Il primo punto è che, nel linguaggio dei codici, i reati si distinguono in delitti e contravvenzioni. Le contravvenzioni incorrono in sanzioni anche gravi, che raramente però sono irrogate da un giudice. Trovarsi l’auto bloccata da ganasce o, peggio, trasportata in un deposito municipale perché in sosta vietata, è un danno cospicuo, ma è raro che l’eventuale contenzioso giunga fino a un giudice ( anche “di pace”). Analoga la risposta a chi obietta che le carceri sono già affollate e non potrebbero accogliere centinaia di migliaia di clandestini. Oggi si tende a identificare la pena con la pena detentiva, ma questa non è che una delle pene possibili. Accanto alle pene il codice di procedura penale contempla una quantità di “misure cautelari” personali: obblighi, divieti, incompatibilità, misure interdittive. Tra queste non è impossibile includere l’espulsione ad opera delle forze di polizia, così come è incluso il “fermo” per un periodo limitato. In questo tipo di attività l’autorità giudiziaria (in particolare la Procura) ha il compito di controllare l’operato della polizia, non di assumerne il comando diretto. Ciò oggi avviene, ma è un abuso, che può divertire qualche procuratore, ma non serve a garantire i cittadini.

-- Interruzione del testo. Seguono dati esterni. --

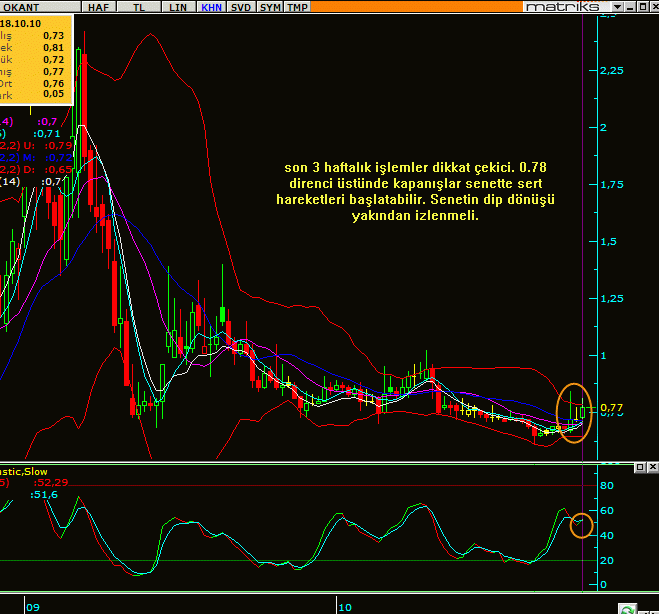
Task: Select the HAF weekly period tab
Action: coord(98,7)
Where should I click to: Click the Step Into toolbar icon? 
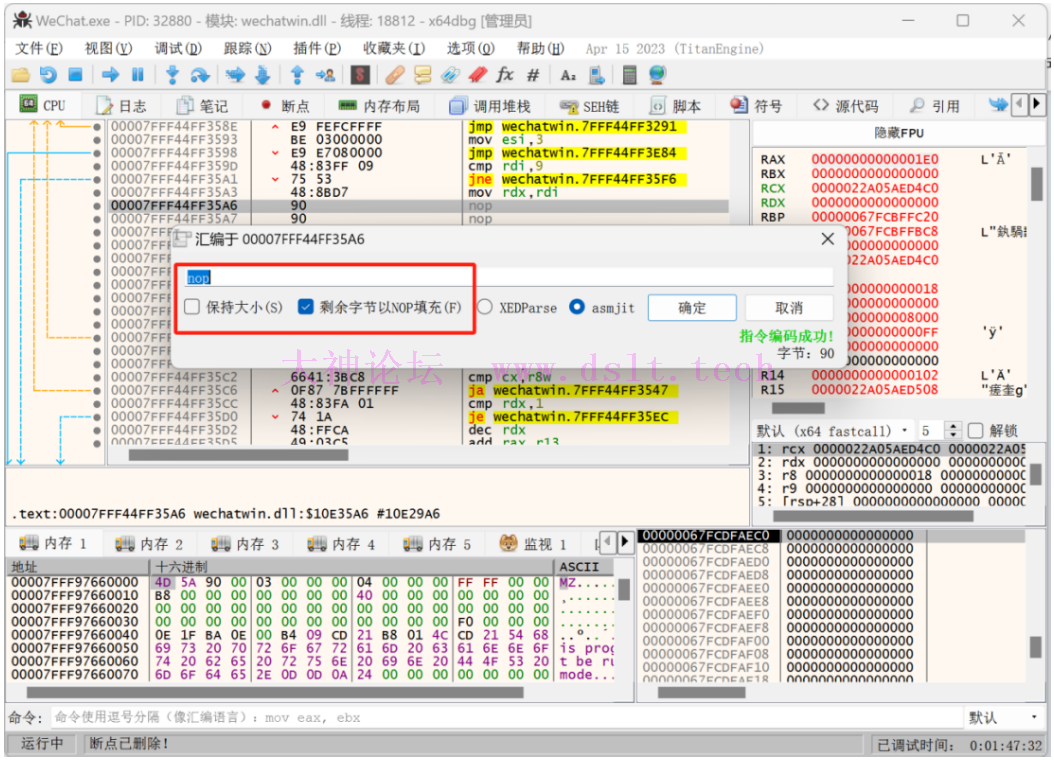click(x=172, y=75)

Senza dubbio le idee espresse qui scandalizzeranno molti, ma solo perché si è abituati a confondere le mansioni. Giustizia e difesa sono entrambe compito precipuo dello Stato, ma la loro definizione non dipende dall’arbitrio dello Stato e le autorità chiamate a garantirle sono diverse. Le Procure della Repubblica non hanno il compito di difenderci, ad esempio, dalle invasioni straniere. E queste possono essere di natura molto diversa: avere un carattere militare o non averlo. La decisione dipende dall’invasore e la decisione di come difendersi dipende dalla scelta dell’invasore. Quanto al giudizio su come considerare il tipo di invasione – se sia deleteria, pericolosa, sgradita o eventualmente utile e perfino piacevole – questo va lasciato al governo, controllato a sua volta dal Parlamento.